How your g-flux impacts muscle gain and fat loss

written by Philip Stefanov  |  AUGUST 9, 2022

This week’s newsletter is based on a guide I wrote on the same topic. You can read the whole breakdown here.

G-flux, also known as energy flux, refers to the balance between the energy we consume and expend. We consume energy through foods and drinks, and we then expend it through (1):

  • Basal metabolic rate (BMR) - your body expends energy to carry out its many internal processes that keep you alive
  • Thermic effect of food (TEF) - each time you eat food, you burn calories to break it down and absorb its nutrients
  • Non-exercise activity thermogenesis (NEAT) - you burn calories to brush your teeth, walk up a flight of stairs, get dressed in the morning, stand in line, and every other way you can think of
  • Exercise activity thermogenesis (EAT) - you burn calories each time you have a workout, be it a lifting session at the gym, a jog in the park, or a bodyweight routine at home

The Importance of G-Flux

Your metabolism is highly adaptive and often changes in response to external stimuli, such as caloric restriction (1). Luckily, we can leverage our metabolism’s adaptive qualities to optimize our health, energy levels, and body composition.

A high g-flux means burning and consuming more calories each day. In contrast, a lower g-flux means burning and consuming fewer calories.

G-flux might not seem important. After all, what matters most is your calorie intake based on short-term goals. Be in a deficit for fat loss; be in a surplus for muscle growth. This is fundamentally true, but how much energy you’re turning over will have an impact on your well-being, energy levels, recoverability, and long-term fitness progress.

A simple explanation for why that’s the case is that you have more available energy. Having more energy means your basic needs (BMR) get covered with a smaller percentage of your overall calorie intake.

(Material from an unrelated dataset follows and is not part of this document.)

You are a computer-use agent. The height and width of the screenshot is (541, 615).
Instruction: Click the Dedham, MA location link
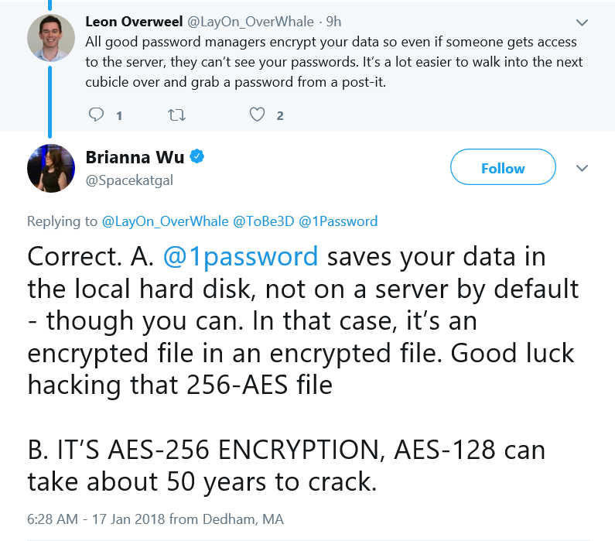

More calories are available for digesting food, training at the gym, moving around during the day, and recovering.

Move more ⇒ Eat more ⇒ Have more energy ⇒ Move even more ⇒ Build muscle, lose fat, improve your health, feel good

In contrast, what would we have with a lower g-flux? More of the energy you ingest goes to cover your essential needs (basal metabolic rate), and less is available for everything else. As a result, you don’t move as much, your training performance suffers, and you struggle to make any progress.

Move less ⇒ Eat less ⇒ Have less energy ⇒ Move even less ⇒ Gain fat, lose muscle, feel worse, allow your health to deteriorate

How to Increase Your G-Flux

There are two primary ways to boost your G-flux:

  1. Build muscle
  2. Get active

1. Build Muscle

Building muscle is beneficial for G-flux in several ways:

  • Muscle is metabolically costly tissue, and your body expends energy daily to keep it around. The expenditure isn’t huge (only 13 calories per lb of muscle, according to research), but there is a difference if you build 10, 20, or 30 lbs over baseline (2). For reference, adding 20 lbs to your frame (which can happen within 12 to 18 months for beginners) would allow you to burn an extra 260 calories without doing anything.
  • More muscle means improved athleticism and physical capacity, allowing you to do more demanding workouts, causing a more potent growth stimulus, and burning more calories. For instance, you might only be able to burn 200-250 calories per workout initially. But, as you build up your fitness, you could start burning 300, 400, or even 500 calories per session.
  • Larger muscles require more time and energy to recover after workouts. If a beginner needs a day to recover after training legs, an elite powerlifter might need up to 5 or 6 days and much more energy.

2. Get Active

Boosting your activity level is the second way to increase your G-flux and reap all associated benefits. The lifestyle change works great on its own, but I recommend combining it with the goal of increasing your muscle mass over time.

First, it’s essential to understand that physical activity doesn’t necessarily matter that much on a day-to-day basis. Instead, you should look at your weekly activity to gauge if you’re moving enough. Boosting your G-flux doesn’t mean you can never have days where you stay at home or that you absolutely must walk 10,000 steps, even if it’s pouring rain outside.

Second, you must approach the process with a mindset shift. Instead of boosting your activity level in one way (e.g., doing 2-hour treadmill sessions daily), think of many small ways to incorporate movement into your day:

  • Take the stairs instead of an elevator
  • Play with your kids
  • Carry the groceries to your car instead of using the shopping cart
  • Take a few extra minutes to warm up before training
  • Park your car farther from destinations or leave it at home and walk or bike instead

There are many creative ways to get more active, and you must look at your daily life to find opportunities.